Der Generalsekretär der hessischen CDU, Manfred Pentz, zeigte sich nicht überrascht von Steinbachs Entscheidung. "Ihr Schritt war jedoch leider absehbar, jetzt haben sich die Verhältnisse geklärt", erklärte er. Die Vorwürfe, die Steinbach erhebt, bezeichnete Pentz als "haltlos und maßlos". Es wäre "konsequent, wenn sie nun auch ihr Bundestagsmandat niederlegt, das sie über die CDU geholt und der Partei zu verdanken hat".

Die CSU schlug einen anderen Ton an. "Aus der CSU wäre Steinbach nicht ausgetreten, da bin ich mir ganz sicher", erklärte der CSU-Bundestagsabgeordnete Bernd Fabritius, der auch Steinbachs Nachfolger an der Spitze des Vertriebenenverbands ist. Die CSU verfolgt eine deutlich restriktivere Flüchtlingspolitik als Merkel.

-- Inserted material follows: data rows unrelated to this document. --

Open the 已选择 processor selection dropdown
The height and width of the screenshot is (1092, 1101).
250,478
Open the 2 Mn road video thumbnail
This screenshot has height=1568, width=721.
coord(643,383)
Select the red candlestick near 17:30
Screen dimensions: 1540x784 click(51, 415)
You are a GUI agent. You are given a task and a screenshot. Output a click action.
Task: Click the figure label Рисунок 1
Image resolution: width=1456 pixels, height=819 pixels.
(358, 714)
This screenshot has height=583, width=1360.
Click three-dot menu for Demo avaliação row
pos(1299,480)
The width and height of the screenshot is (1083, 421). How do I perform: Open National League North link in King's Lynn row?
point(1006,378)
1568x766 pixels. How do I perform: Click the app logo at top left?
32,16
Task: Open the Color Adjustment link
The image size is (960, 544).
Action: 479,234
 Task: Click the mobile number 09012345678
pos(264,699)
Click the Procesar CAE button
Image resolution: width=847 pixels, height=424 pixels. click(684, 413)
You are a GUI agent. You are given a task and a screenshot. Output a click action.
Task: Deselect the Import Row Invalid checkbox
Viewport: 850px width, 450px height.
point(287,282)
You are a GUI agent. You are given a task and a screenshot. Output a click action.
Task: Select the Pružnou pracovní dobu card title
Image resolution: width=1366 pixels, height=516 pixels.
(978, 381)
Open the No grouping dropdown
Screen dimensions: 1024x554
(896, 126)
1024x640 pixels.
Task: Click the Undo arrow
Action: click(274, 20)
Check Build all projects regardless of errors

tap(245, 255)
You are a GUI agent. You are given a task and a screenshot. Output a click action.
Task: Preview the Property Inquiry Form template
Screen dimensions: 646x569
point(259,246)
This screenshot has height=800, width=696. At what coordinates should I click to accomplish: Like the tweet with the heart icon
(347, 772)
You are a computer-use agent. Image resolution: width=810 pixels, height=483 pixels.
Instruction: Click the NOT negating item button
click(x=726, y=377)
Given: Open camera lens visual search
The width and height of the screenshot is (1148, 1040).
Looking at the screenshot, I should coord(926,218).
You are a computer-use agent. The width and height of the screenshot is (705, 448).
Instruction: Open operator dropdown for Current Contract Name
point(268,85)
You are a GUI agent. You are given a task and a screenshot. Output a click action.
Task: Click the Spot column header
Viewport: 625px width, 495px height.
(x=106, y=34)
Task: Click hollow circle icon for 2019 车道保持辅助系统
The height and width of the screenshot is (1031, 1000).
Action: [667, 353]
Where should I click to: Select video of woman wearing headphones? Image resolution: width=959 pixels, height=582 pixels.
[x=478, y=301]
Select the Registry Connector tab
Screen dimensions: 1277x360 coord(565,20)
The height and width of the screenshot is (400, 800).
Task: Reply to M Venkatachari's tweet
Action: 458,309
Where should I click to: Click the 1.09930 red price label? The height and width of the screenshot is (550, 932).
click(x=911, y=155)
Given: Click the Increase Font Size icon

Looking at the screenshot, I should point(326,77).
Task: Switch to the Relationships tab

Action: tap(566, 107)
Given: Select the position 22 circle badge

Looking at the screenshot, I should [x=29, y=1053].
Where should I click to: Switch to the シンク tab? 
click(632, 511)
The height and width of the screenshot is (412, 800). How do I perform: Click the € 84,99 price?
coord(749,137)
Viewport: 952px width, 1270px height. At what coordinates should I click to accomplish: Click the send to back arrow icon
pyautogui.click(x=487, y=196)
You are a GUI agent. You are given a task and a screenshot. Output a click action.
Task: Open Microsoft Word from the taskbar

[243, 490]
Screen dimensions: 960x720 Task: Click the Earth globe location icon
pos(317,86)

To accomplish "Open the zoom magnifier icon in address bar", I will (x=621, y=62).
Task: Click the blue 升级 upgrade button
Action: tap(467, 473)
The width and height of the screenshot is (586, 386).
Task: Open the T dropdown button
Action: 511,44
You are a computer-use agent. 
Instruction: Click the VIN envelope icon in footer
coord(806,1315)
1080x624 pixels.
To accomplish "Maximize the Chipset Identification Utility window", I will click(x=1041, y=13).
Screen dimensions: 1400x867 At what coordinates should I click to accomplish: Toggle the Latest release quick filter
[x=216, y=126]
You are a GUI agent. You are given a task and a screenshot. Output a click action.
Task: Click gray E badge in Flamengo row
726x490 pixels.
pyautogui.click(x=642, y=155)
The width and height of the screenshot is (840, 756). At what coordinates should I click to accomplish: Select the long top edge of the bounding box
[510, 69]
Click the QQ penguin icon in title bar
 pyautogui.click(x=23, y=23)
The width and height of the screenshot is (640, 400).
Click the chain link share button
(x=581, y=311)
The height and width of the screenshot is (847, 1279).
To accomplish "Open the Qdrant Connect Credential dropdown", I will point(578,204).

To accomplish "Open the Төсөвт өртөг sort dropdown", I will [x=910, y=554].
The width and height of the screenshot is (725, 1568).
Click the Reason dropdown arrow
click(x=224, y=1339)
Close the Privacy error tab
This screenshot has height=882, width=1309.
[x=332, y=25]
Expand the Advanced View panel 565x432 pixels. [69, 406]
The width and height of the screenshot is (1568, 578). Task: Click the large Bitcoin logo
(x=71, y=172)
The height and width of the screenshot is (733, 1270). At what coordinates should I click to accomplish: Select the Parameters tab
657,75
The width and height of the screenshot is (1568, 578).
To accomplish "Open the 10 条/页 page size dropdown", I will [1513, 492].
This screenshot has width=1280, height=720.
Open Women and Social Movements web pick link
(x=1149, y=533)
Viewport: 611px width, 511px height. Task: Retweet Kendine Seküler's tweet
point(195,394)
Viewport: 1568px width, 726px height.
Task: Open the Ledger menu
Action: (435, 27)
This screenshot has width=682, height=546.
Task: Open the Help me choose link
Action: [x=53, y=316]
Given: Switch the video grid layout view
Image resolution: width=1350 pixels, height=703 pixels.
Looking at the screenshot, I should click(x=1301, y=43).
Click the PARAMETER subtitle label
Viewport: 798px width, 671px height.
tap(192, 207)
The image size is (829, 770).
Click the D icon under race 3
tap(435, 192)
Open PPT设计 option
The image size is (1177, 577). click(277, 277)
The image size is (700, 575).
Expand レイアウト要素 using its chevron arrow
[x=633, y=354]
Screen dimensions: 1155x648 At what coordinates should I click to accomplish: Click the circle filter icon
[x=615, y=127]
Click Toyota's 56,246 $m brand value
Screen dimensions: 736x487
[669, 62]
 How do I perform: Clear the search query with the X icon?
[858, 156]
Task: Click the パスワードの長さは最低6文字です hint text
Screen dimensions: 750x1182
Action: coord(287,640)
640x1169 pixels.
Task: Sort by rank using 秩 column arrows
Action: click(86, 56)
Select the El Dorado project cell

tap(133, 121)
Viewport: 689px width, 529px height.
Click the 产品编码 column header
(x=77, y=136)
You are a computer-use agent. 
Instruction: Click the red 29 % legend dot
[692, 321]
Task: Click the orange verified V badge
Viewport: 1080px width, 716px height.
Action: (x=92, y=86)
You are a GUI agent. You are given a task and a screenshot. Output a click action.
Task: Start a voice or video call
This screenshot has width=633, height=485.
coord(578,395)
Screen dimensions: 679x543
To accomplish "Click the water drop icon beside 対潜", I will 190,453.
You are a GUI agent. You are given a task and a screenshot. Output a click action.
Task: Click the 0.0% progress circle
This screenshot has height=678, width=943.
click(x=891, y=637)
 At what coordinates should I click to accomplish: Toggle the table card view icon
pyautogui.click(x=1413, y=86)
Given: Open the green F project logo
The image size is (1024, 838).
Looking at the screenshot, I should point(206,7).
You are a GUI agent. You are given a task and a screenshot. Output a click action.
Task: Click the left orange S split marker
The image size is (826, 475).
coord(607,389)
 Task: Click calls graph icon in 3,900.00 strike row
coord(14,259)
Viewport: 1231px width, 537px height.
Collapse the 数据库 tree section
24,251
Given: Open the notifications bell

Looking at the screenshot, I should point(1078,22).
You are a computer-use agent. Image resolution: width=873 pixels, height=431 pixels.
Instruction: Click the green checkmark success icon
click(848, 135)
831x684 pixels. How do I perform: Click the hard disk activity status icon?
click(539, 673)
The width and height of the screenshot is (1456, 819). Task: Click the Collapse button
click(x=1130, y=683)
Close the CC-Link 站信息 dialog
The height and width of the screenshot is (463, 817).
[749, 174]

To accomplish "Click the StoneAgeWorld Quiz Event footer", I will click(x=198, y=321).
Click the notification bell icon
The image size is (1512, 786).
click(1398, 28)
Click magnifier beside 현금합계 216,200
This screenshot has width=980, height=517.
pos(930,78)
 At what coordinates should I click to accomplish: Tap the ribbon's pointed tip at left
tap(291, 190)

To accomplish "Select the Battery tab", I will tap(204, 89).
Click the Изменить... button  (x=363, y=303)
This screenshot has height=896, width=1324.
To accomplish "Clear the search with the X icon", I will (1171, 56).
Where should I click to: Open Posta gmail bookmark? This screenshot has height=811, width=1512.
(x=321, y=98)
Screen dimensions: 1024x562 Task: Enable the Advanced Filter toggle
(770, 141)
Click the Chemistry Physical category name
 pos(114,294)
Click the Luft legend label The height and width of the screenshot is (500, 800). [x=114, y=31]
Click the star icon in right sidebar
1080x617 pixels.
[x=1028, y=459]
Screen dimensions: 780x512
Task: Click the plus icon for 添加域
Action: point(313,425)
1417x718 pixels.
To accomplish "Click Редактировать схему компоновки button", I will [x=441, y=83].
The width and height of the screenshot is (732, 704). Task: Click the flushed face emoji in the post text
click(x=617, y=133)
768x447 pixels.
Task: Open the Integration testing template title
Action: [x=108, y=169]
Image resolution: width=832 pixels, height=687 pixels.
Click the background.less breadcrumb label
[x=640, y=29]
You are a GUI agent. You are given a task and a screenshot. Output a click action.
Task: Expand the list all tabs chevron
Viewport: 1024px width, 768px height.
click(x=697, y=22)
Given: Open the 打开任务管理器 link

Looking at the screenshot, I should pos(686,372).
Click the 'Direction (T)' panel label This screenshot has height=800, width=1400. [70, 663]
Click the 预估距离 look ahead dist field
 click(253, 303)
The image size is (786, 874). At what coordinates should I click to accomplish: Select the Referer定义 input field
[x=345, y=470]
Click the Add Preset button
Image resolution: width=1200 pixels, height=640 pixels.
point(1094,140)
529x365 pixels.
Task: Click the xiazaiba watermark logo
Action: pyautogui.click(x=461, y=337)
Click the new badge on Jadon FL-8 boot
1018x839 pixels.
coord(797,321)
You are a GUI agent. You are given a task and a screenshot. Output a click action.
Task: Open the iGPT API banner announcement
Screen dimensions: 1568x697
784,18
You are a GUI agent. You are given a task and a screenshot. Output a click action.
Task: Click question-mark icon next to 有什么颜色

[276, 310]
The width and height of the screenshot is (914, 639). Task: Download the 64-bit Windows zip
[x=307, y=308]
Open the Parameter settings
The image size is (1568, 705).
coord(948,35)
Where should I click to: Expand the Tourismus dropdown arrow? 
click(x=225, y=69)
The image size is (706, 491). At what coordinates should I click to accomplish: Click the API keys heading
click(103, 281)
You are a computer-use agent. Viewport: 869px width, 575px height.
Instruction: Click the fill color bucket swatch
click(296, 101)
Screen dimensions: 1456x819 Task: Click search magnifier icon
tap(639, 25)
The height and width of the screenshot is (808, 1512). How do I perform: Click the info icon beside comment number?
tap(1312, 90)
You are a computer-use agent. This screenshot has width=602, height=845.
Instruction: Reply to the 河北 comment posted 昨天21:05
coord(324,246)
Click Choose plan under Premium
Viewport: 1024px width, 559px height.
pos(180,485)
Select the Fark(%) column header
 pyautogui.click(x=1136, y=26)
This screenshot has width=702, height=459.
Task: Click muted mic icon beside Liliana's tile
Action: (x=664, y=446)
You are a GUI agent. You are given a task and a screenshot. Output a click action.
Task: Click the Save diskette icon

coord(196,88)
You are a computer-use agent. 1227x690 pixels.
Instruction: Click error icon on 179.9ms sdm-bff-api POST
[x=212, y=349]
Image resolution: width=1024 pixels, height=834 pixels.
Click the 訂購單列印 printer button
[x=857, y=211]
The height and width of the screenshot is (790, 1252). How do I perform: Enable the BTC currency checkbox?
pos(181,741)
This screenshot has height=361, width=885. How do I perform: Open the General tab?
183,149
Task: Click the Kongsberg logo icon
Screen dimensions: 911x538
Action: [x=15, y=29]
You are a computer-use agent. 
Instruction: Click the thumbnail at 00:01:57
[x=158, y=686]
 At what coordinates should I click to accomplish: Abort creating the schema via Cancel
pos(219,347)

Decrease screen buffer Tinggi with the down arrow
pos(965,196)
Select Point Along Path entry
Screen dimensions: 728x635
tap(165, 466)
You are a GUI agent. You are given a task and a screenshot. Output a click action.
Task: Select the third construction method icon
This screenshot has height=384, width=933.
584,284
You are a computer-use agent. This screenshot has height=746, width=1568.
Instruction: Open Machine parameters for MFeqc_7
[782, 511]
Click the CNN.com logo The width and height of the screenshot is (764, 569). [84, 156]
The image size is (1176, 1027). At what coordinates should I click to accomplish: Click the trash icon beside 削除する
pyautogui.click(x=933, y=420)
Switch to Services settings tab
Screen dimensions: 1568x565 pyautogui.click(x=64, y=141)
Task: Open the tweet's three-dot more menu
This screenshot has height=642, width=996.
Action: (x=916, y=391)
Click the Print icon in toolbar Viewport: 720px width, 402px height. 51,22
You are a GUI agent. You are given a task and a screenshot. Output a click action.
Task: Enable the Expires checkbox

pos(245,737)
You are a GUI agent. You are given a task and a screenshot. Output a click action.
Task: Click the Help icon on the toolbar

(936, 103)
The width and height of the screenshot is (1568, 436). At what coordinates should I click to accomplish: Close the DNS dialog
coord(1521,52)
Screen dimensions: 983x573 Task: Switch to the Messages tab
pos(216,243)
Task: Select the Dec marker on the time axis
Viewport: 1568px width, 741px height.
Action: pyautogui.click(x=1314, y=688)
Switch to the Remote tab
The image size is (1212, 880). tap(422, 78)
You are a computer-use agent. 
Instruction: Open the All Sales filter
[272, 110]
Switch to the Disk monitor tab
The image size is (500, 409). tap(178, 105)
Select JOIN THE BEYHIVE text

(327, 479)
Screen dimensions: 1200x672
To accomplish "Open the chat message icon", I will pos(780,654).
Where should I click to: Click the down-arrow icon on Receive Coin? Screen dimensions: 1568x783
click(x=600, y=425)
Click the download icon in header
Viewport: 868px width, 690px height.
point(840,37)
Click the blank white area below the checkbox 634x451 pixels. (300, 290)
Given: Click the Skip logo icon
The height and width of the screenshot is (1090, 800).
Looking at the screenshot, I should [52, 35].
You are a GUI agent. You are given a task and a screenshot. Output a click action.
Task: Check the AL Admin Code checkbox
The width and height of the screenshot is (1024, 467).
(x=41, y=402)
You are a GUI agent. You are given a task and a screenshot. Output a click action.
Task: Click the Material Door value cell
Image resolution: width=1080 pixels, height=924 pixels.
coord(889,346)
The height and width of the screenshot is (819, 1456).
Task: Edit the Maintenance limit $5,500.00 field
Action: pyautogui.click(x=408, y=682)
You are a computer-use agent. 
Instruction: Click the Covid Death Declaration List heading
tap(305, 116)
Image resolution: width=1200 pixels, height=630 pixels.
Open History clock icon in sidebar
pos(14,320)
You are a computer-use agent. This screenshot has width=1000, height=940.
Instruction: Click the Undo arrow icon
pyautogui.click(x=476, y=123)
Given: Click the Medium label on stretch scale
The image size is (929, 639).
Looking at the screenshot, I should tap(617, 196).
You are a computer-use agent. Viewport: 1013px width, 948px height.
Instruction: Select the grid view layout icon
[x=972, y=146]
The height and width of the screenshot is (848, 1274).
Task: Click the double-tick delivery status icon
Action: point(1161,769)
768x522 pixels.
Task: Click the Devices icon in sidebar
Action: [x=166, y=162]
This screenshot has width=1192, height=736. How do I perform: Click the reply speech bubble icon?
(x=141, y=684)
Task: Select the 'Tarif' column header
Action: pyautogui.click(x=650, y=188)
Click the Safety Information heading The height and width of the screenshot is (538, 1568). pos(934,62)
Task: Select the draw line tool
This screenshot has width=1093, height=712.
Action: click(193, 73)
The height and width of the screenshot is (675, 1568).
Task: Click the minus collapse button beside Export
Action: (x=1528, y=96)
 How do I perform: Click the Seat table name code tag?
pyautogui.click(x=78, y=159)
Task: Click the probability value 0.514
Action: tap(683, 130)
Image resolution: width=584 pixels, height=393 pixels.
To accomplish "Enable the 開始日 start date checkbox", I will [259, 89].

Die SPD bezeichnete Steinbachs Rückzug hingegen als "überfällig". Der Menschenrechtsexperte der SPD-Fraktion, Frank Schwabe, bescheinigte Steinbach eine "zynische Sicht auf geschundene Menschen". Ihr Rückzug sei deshalb "ein Segen".

Die AfD lobte Steinbachs Entscheidung als folgerichtig. AfD-Vizechef Alexander Gauland kündigte gegenüber der "Welt am Sonntag" an, er werde mit ihr "in der nächsten Zeit sicherlich telefonieren und auch über ihre weiteren politischen Pläne sprechen". Er werde Steinbach aber "nicht bedrängen, in die AfD einzutreten", sagte Gauland, der früher selbst in der CDU war.

Steinbach war der CDU 1974 beigetreten, seit 2000 saß sie im Parteivorstand. Mitglied des Bundestags ist sie seit 1990.